【陶庫のできごと】瓦の葺き替え工事レポート vol.1
皆さまにご支援をいただいた「陶庫大正商家修繕プロジェクト」が動き出しました。2026年2月16日より屋根瓦の葺き替え工事が始まり、順調に進んでおります。足場の設置から新しい瓦を載せるところまでの経過を、工事の中での発見とあわせてお伝えいたします。
足場が組まれ、工事がはじまりました
2月中旬、建物の周囲に足場が組まれました。普段は見ることのできない高さから眺める建物は、改めてその大きさと風格を感じさせます。
古い瓦を降ろす
足場が組み上がり、まずは古い瓦を一枚一枚降ろしていく作業に入りました。長い年月、建物を風雨から守り続けてきた瓦です。降ろしてみると、瓦の下には杉皮が敷かれていました。100年前の素材がそのまま残っています。
益子の瓦屋さんによると、当時この辺りで瓦屋根の家はまだ珍しかったのではないかとのこと。この建物の1階には、米松(アメリカの松)の大きな梁が使われており、店内からもご覧いただけます。家に伝わる話では、この米松は横浜港から馬車で益子まで運ばれてきたそうです。
瓦屋根に、海を越えてきた輸入材の梁。100年前の益子でこれだけの建物を建てるというのは、相当な決断だったと思います。今回の工事を担当してくださっている大工さんも「遊び心がある建築ですね」と話していました。意匠やデザインの随所に、建てた人の工夫が感じられる建物です。
屋根裏から現れた100年前の記録
工事を進めるなかで、思いがけない発見がありました。
屋根裏の棟木付近に、墨書きが確認されました。「家運長久 紀元二千五百八十六年上棟」と記されています。

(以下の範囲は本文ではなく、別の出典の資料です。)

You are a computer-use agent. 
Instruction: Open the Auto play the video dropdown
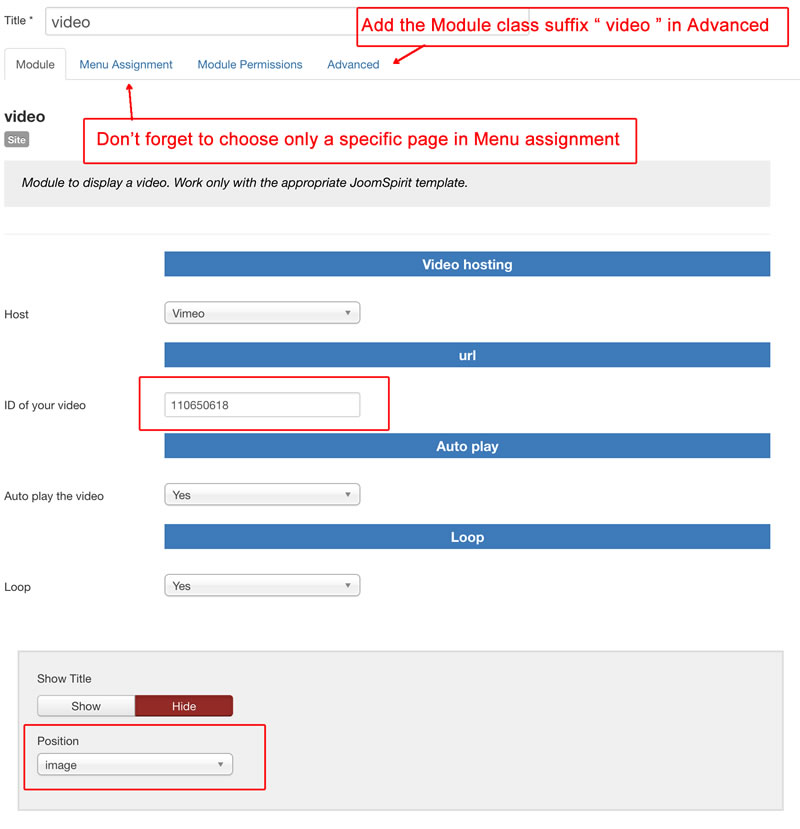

「紀元」とは皇紀のことで、西暦に換算すると1926年、大正15年にあたります。建物の正確な建築年がこれまではっきりしていませんでしたが、この墨書きにより、ちょうど100年前の上棟であることが確認できました。2026年の今年は「紀100年」であり「昭和100年」でもあります。
当主は塚本菊次郎、棟梁は仲野福松。「家運長久」は、一族の運勢が長く久しく栄えるようにという祈りの言葉です。
矢羽根(破魔矢)が見つかりました
棟木の近くからは、上棟の際に掲げられた矢羽根(破魔矢)も見つかりました。矢は古来より邪気を祓う力があるとされ、工事の無事や火災除け、家内安全の祈願として、家の最も高い場所に掲げるものです。「矢が的に当たる」ことから、商売繁盛の縁起担ぎの意味もあります。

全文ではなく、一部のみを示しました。